だれもが米国不動産は下降局面に入った、と信じていた。住宅着工戸数、それに建築申請数も減少が始まっていたから、今朝の数字はどうしても納得ができない。本当に今朝の発表は正確なのだろうか。全米住宅産業協会の、デービッド・サイダース氏はこう語っている。「住宅市場の状況は十分につかんでいるつもりでしたが、こんな統計は全く予期していませんでした。しかし、私の見通しは変わりません。数々のデータを総合してみると、米国不動産は下向きが始まっています。」
報道された売上を地域別に見ると、ハリケーンの被害を受けた南部は1.9%の上昇だったが、北東部と西部はなんと40%以上の跳ね上がりだった。実際に低迷が発表されたのは中西部だけで、新築住宅の販売数は9月分を9.5%下回った。中間価格は、9月の23万1300ドルを1.6%上回った。(中間価格は、ちょうど真ん中にあたる値段だから、半数がこの値段より高く売られ、半数がこの値段よりも安く売られていることになる。)

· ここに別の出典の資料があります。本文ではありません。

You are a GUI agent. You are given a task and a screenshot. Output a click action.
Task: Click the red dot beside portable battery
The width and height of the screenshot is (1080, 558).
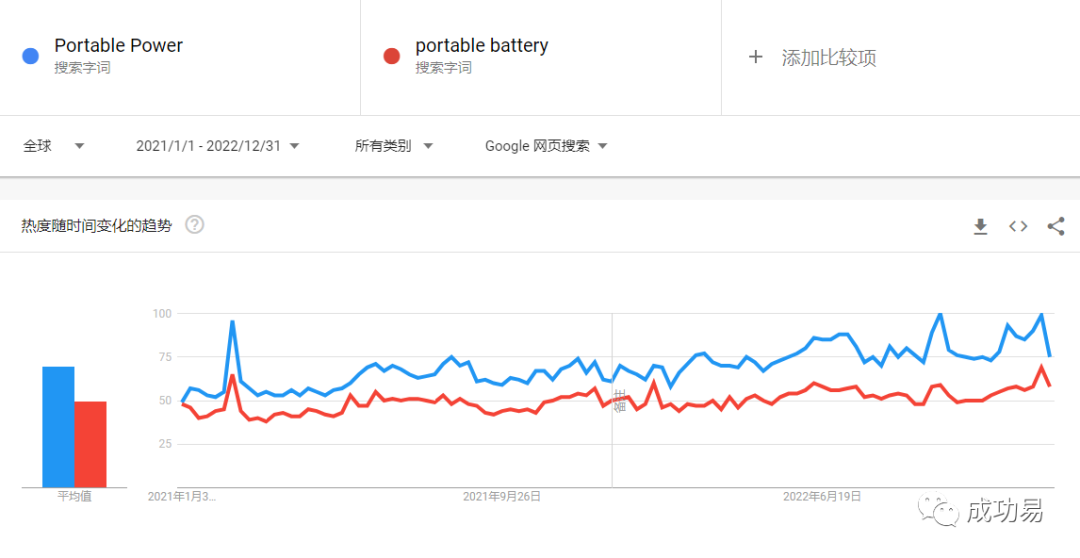(x=392, y=56)
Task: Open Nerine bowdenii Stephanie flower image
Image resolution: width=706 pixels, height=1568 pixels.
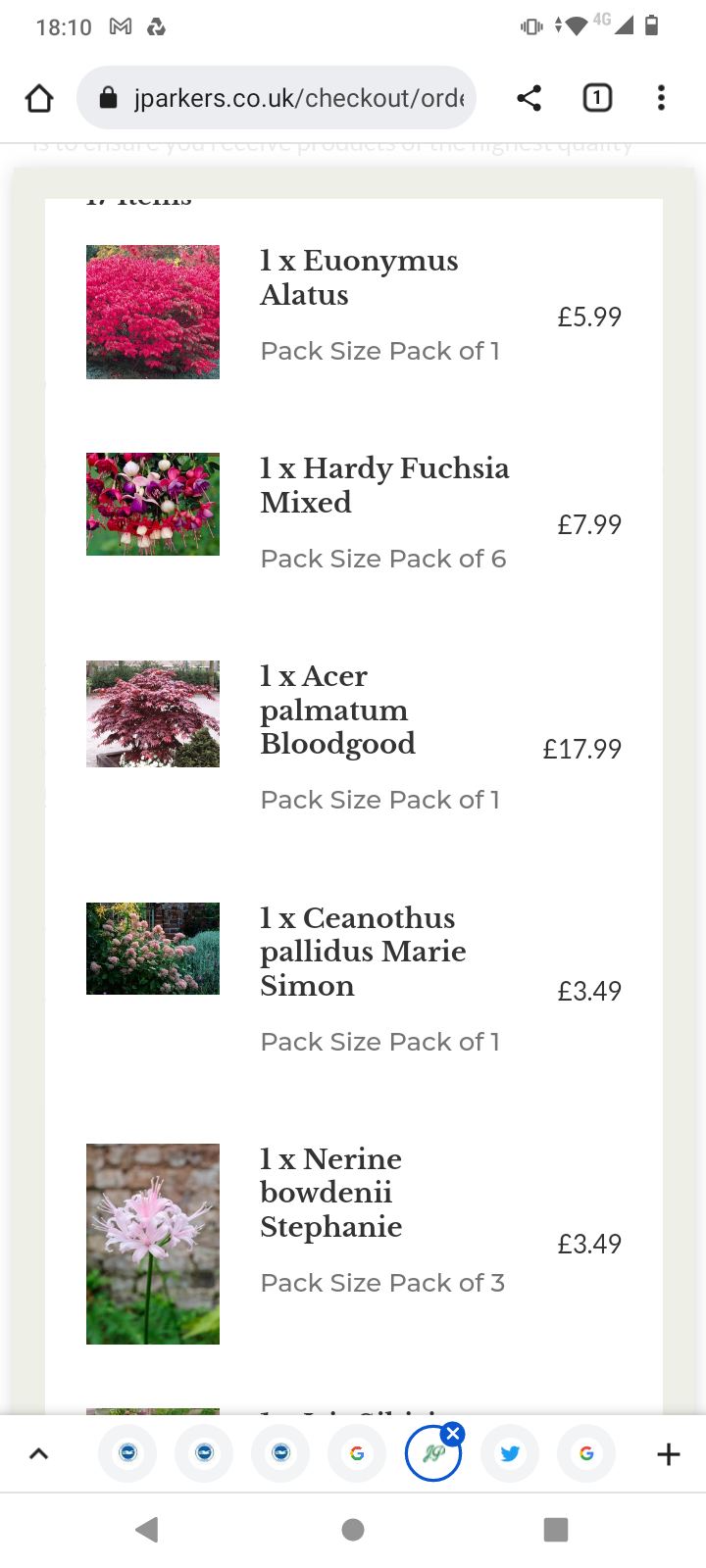Action: point(153,1244)
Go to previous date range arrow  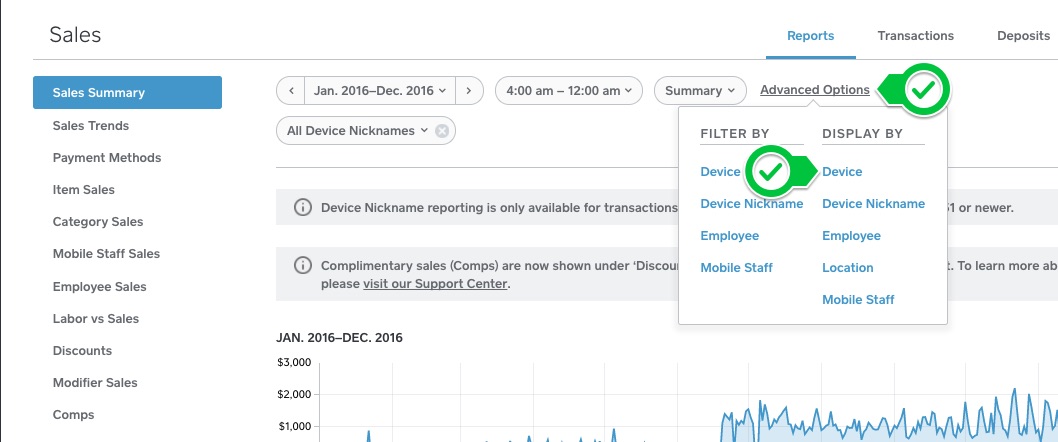pyautogui.click(x=291, y=91)
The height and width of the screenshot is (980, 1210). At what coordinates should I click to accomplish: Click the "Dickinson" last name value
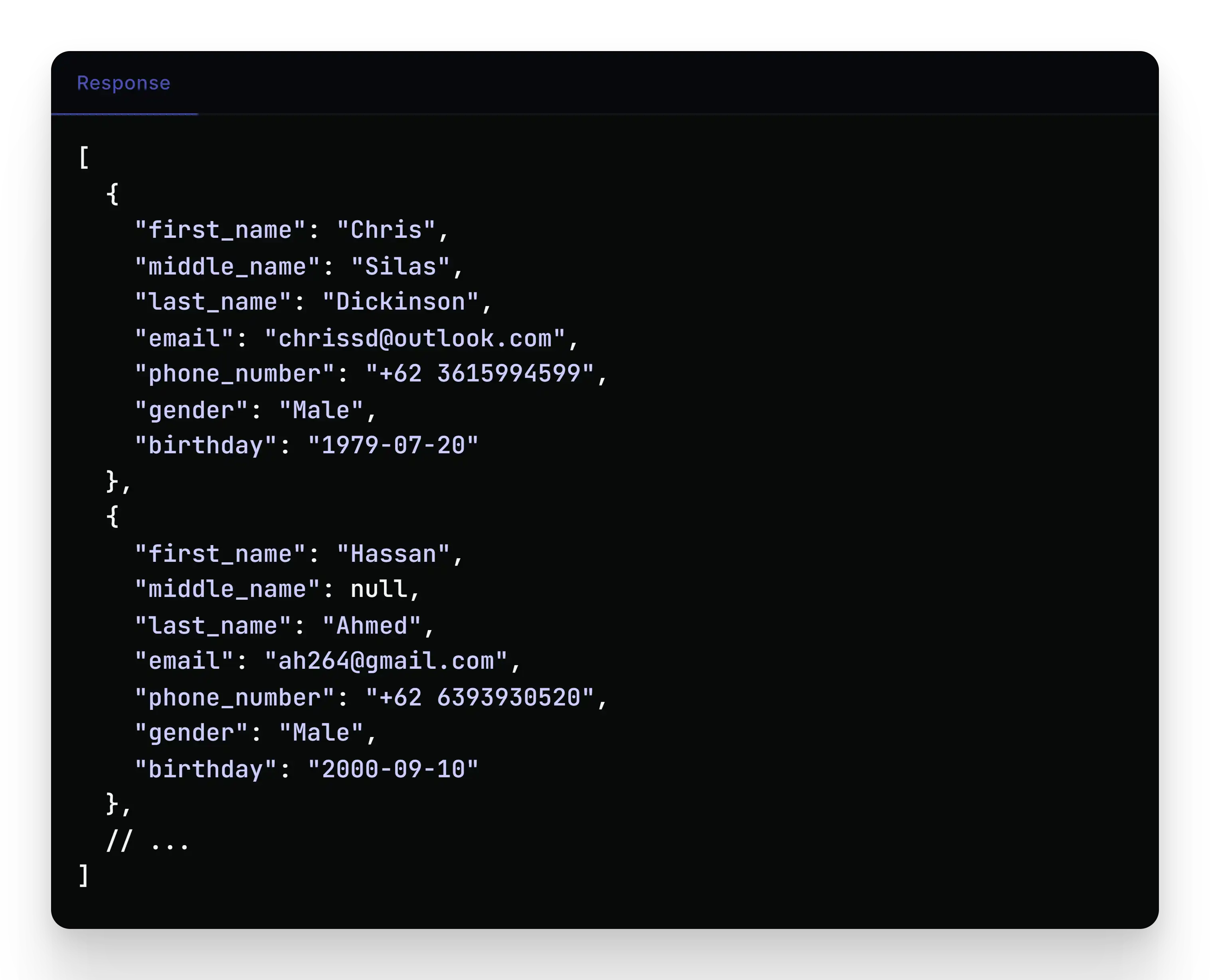point(400,302)
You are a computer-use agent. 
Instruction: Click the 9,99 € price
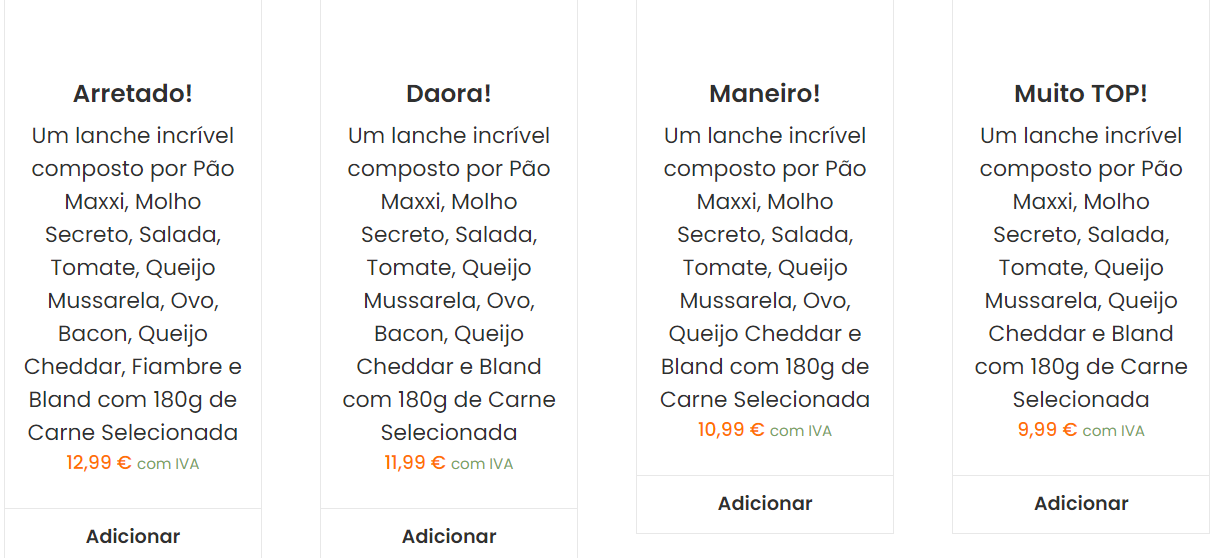point(1047,430)
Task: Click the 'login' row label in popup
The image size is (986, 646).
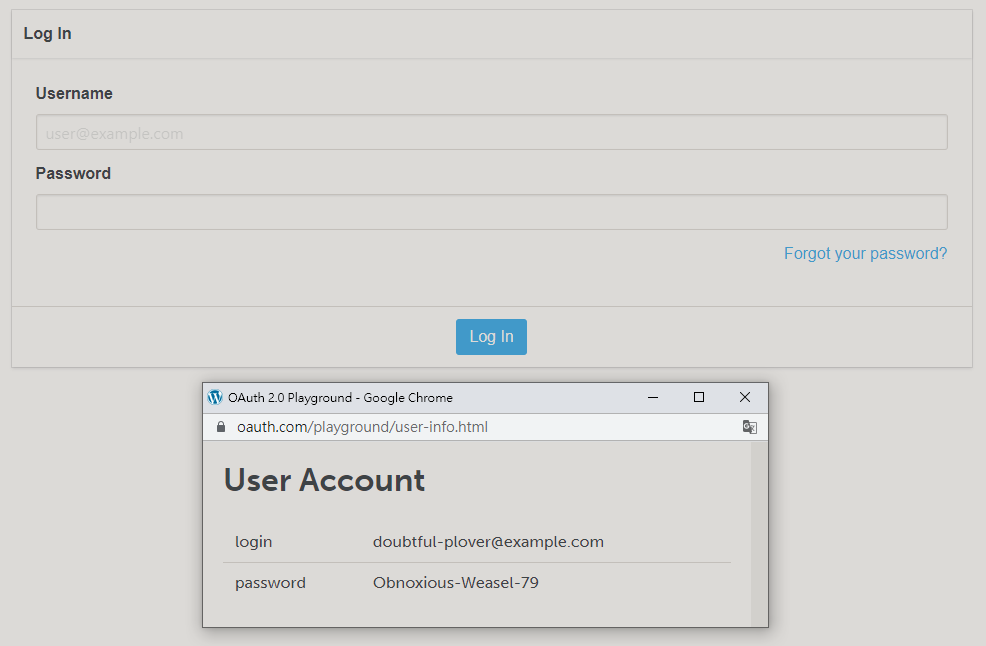Action: pos(253,542)
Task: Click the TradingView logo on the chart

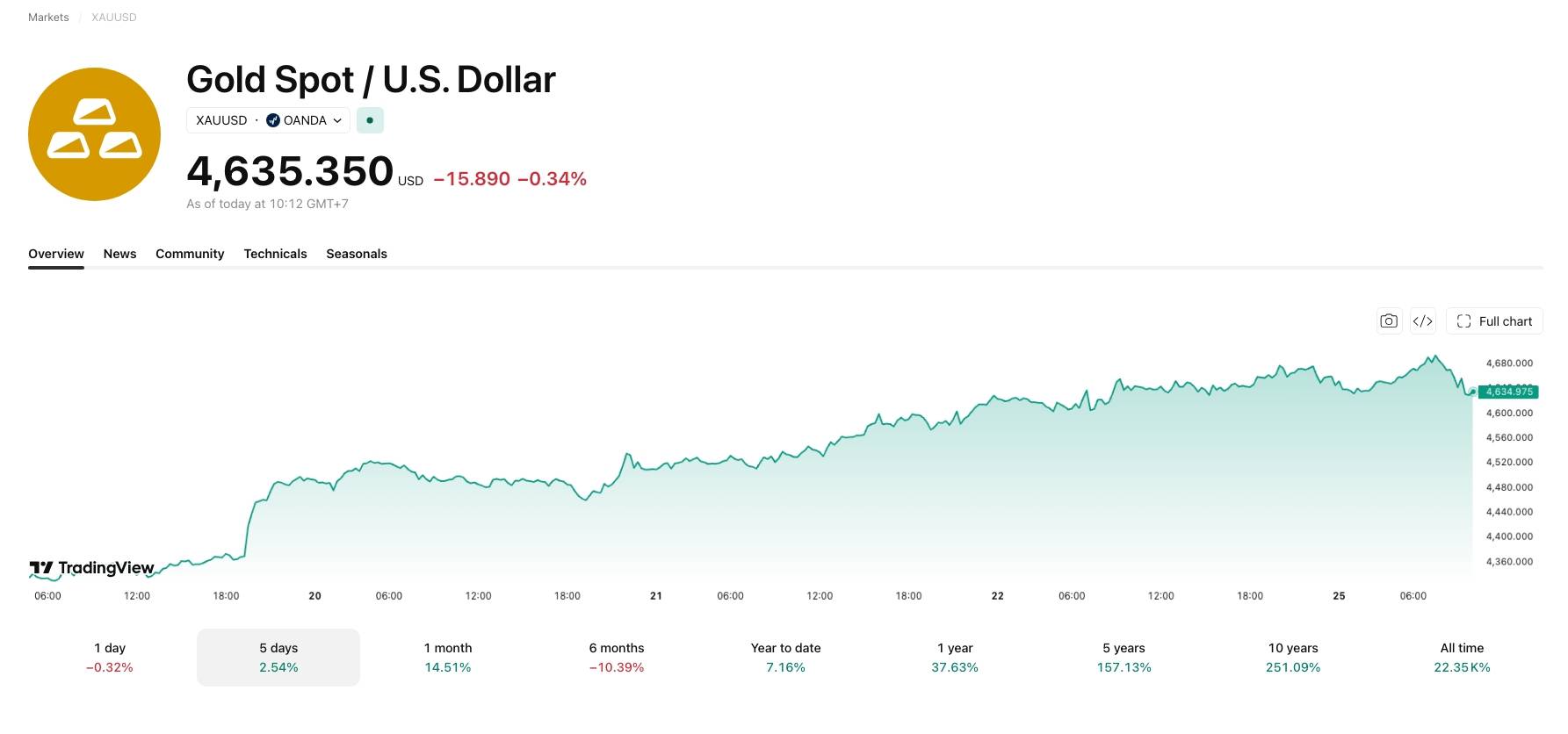Action: tap(91, 568)
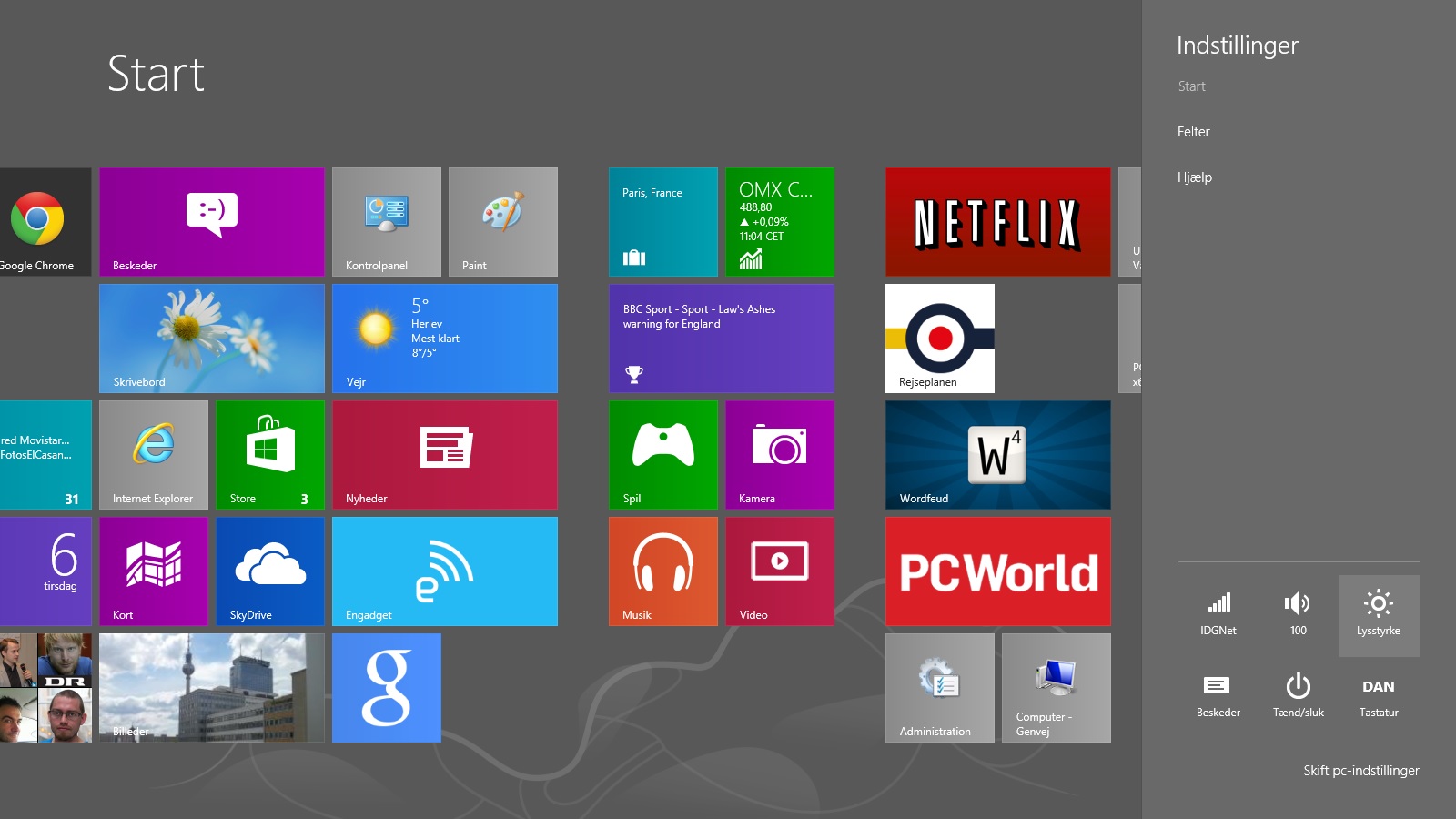Screen dimensions: 1456x819
Task: Select Felter in the settings panel
Action: pos(1193,132)
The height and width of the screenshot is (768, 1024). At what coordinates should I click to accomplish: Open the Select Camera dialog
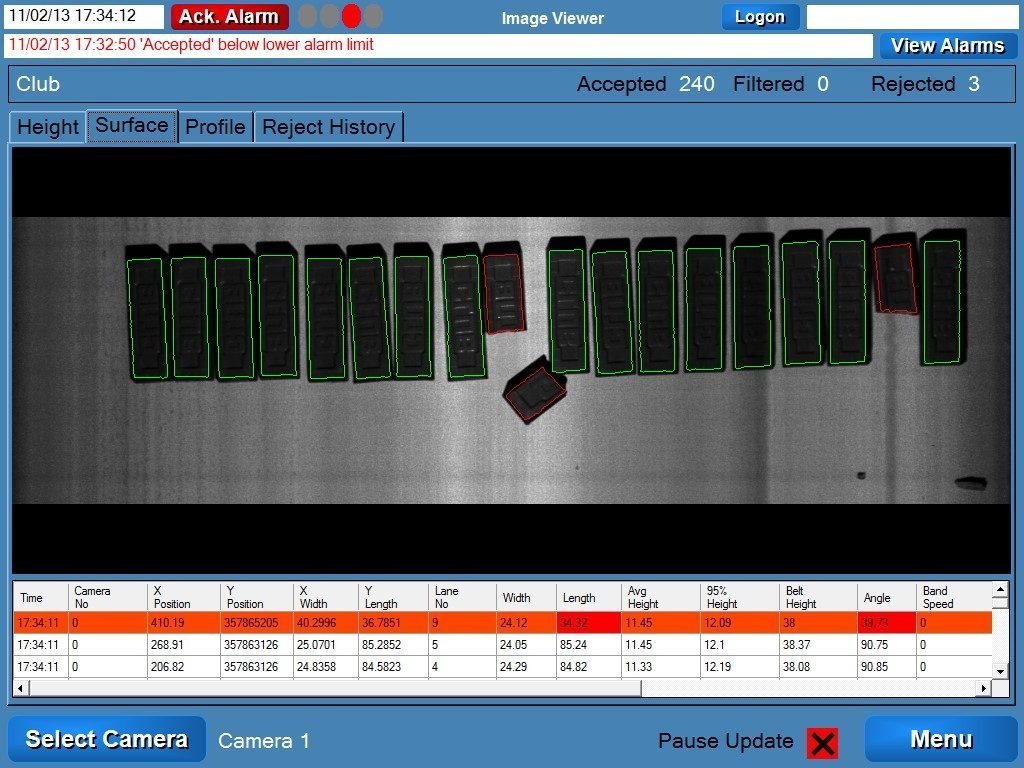coord(106,740)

しかし、平均新築住宅価格は9月より低くなっている。こんな現象は高級住宅の下げ幅が、低価格住宅の下げ幅よりも大きい時に起きやすい。1年前の値段と比較してみると、平均新築住宅価格は1%の下落、そして中間新築住宅価格は1%の上昇だ。一見矛盾するような数字だが、不動産エコノミストの説明によれば住宅建築会社は、以前よりも小さな家を建てている可能性が高いという。
住宅ローンの金利上昇が、10月の好調な売上に結びついた、という説もある。9月、30年ローンの平均は5.77%だったが、今日は6.07%だ。これ以上金利が上がってしまったら、マイホームの夢を逃してしまう。だから今買うしかない。そんな理由で、買い手たちが一斉に住宅マーケットに押し寄せた、というわけだ。これが買いのピークだろうか。いよいよ本格的な冷え込みが来るだろうか。ワコビア証券の、フィリップ・ニューハート氏を引用しよう。「ピークかどうかは断言できません。しかし、今回のような伸びを継続するのは無理です。」